• WHAT NEEDS TO BE DONE:
Reproduce all the data exactly, without pictures.

• RECORDS SUPPLIED:
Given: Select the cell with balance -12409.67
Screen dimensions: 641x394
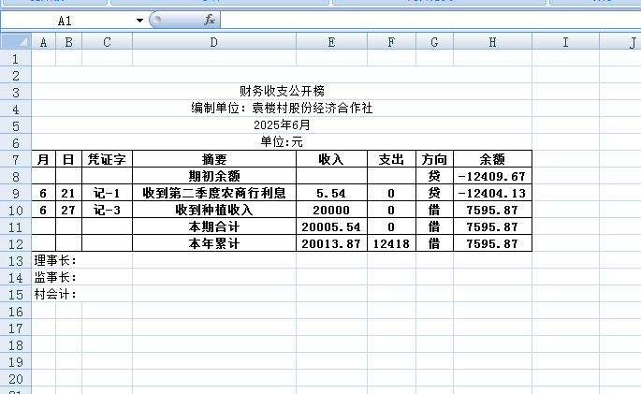Looking at the screenshot, I should coord(491,176).
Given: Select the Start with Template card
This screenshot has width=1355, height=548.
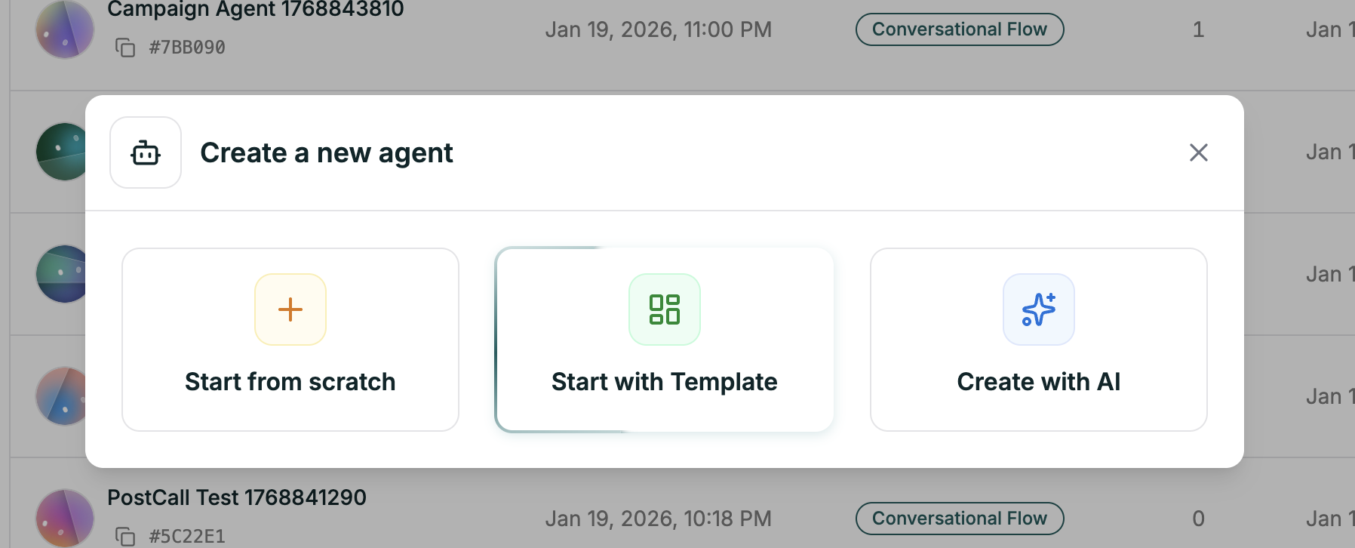Looking at the screenshot, I should (664, 340).
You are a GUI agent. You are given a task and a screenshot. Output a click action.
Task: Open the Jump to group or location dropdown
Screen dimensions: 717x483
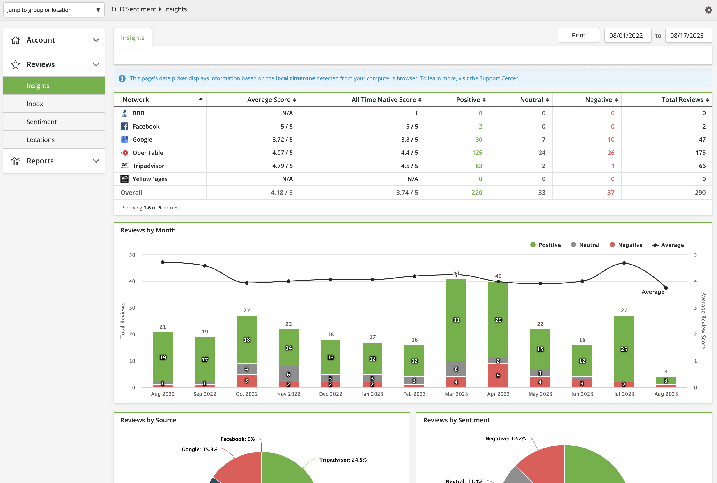click(x=54, y=10)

• YOUR RESPONSE:
Given: Select the cell with balance -12409.67
Screen dimensions: 641x394
Looking at the screenshot, I should coord(491,176).
Given: Select the Start with Template card
This screenshot has width=1355, height=548.
Looking at the screenshot, I should (664, 340).
You are a GUI agent. You are given a task and a screenshot. Output a click action.
Task: Open the Jump to group or location dropdown
Screen dimensions: 717x483
click(x=54, y=10)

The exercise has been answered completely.